British ornithologist and Church of England clergyman

Edward Allworthy Armstrong (8 October 1900 – 19 December 1978) was a British ornithologist and Church of England clergyman.

Edward Allworthy Armstrong was born at Corlea, Lowwood, Belfast on 8 October 1900, the younger child and only son of Hamilton Armstrong, manufacturer's agent, and his wife, Mary Elizabeth Susan. He was educated at the Royal Belfast Academical Institution and then at Queen's University, Belfast, studying science in his first year then switching to philosophy, obtaining a BA (hons) in 1921. In preparation for ordination in the Anglican Church he then studied theology at Ridley Hall, Cambridge. He later studied anthropology and Chinese at Hong Kong University and obtained an MA in the history and philosophy of religion and in Chinese studies from Leeds University. As a young priest he travelled widely, serving in parishes in Doncaster, Ipswich, Hong Kong, and Leeds before settling in Cambridge in 1943 where he lived for the rest of his life.

He married Eunice Joan Uttley in 1940, and had two sons. He died in December 1978.

As an ornithologist, he was known for his study of bird behaviour and his intensive study of the wren (Troglodytes troglodytes). He travelled to many islands - including the Shetland Islands, Iceland, and St Kilda - to study the wren. In the 1960s he travelled to East Africa to study and to record 'duetting' in birds. He published a number of ornithological texts including Birds of the Grey Wind (1940), Bird display and behaviour (1942), The Way Birds Live (1943), the New Naturalist monograph The Wren (1955), The folklore of birds: an enquiry into the origin and distribution of some magico-religious traditions (1958), The Study of Bird Song (1963) and The Life and Lore of the Bird (1975). He also published two theological works books related to his work as a priest, The Gospel Parables (1967) and Saint Francis: Nature Mystic (1973), and a book which was initially intended as an assessment of how good a naturalist Shakespeare was, Shakespeare’s imagination: A study of the psychology of association and inspiration (1946). He eventually demonstrated that Shakespeare was no naturalist at all!

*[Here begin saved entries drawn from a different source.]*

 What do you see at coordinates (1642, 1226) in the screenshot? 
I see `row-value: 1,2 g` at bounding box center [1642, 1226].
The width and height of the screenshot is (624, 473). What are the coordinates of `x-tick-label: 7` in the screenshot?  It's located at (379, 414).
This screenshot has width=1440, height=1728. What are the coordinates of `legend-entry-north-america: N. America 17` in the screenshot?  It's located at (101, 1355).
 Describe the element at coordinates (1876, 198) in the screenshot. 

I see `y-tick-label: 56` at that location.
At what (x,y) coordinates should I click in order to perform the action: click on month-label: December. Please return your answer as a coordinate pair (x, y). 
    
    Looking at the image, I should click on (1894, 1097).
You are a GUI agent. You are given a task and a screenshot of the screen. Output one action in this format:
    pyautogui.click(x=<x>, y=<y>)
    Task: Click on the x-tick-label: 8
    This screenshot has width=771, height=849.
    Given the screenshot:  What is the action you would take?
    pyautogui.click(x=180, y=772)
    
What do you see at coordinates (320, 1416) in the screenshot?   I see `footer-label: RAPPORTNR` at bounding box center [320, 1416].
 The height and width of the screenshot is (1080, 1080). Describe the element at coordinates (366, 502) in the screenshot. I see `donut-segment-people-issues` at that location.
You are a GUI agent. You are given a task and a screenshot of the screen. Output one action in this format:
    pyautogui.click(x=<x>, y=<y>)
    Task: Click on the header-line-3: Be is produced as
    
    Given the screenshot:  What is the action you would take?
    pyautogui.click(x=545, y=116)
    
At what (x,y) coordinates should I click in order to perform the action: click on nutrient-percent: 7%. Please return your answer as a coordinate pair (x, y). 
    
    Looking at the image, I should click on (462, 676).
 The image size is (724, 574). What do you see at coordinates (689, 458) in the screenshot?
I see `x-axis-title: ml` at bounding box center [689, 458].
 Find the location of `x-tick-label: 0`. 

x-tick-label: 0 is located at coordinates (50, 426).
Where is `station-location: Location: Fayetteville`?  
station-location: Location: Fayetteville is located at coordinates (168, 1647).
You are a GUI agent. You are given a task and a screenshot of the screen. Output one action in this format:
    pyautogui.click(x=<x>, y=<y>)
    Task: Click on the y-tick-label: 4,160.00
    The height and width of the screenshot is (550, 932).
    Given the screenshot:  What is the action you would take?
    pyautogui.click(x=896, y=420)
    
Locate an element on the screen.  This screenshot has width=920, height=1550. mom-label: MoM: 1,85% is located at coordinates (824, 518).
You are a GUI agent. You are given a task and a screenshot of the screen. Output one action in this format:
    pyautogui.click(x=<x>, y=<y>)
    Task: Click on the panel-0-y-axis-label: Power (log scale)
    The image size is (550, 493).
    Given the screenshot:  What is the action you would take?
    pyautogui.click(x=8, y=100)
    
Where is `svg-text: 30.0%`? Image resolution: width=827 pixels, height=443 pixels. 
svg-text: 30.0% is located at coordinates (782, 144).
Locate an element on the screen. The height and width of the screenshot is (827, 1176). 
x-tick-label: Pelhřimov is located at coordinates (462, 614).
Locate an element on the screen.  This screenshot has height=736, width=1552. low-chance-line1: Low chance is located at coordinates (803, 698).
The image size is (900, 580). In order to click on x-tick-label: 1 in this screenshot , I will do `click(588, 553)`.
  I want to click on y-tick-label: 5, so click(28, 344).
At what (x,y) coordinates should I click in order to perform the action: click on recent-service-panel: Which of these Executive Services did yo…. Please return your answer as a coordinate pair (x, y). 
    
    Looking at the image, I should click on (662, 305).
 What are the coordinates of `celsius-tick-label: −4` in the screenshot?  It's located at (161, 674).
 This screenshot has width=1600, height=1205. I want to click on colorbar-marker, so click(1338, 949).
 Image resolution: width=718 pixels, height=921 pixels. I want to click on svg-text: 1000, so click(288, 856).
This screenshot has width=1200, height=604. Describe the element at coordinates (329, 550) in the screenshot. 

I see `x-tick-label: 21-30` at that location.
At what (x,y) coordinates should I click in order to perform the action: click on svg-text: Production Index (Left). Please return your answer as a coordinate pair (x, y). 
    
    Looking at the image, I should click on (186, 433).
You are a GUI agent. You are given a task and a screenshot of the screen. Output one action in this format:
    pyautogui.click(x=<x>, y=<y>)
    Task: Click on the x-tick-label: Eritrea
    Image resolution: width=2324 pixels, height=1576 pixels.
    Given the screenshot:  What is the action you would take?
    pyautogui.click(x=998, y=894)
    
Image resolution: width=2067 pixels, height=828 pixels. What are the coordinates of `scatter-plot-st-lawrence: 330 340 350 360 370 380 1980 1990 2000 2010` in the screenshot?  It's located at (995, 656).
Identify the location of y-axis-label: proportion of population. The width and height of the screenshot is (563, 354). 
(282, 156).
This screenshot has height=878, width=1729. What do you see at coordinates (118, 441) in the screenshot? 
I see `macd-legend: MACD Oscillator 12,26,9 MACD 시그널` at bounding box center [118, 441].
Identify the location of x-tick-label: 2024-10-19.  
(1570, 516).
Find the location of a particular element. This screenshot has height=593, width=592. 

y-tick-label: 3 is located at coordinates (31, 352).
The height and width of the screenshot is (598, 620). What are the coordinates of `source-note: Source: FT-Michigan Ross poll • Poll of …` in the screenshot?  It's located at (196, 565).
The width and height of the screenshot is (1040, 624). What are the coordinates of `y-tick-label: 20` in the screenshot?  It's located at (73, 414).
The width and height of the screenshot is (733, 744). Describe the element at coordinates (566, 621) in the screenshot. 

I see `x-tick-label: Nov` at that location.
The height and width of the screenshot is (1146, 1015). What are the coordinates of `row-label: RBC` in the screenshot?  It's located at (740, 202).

He was awarded the Burroughs Medal in the United States in 1942 for his book about his childhood in Ireland, Birds of the Grey Wind. In 1951 he became a Corresponding Fellow of the American Ornithologists' Union and received an honorary MA from Cambridge University. In 1952 he became a member of Jesus College, Cambridge. In 1959 he received the Special Union Gold Medal of the British Ornithologists’ Union on the occasion of that organisation's Centenary celebrations. He was Vice President of the British Ornithologists’ Union from 1963 to 1965. In 1966 he received the Stamford Raffles Award of the Zoological Society of London for ‘distinguished contributions to ornithology’.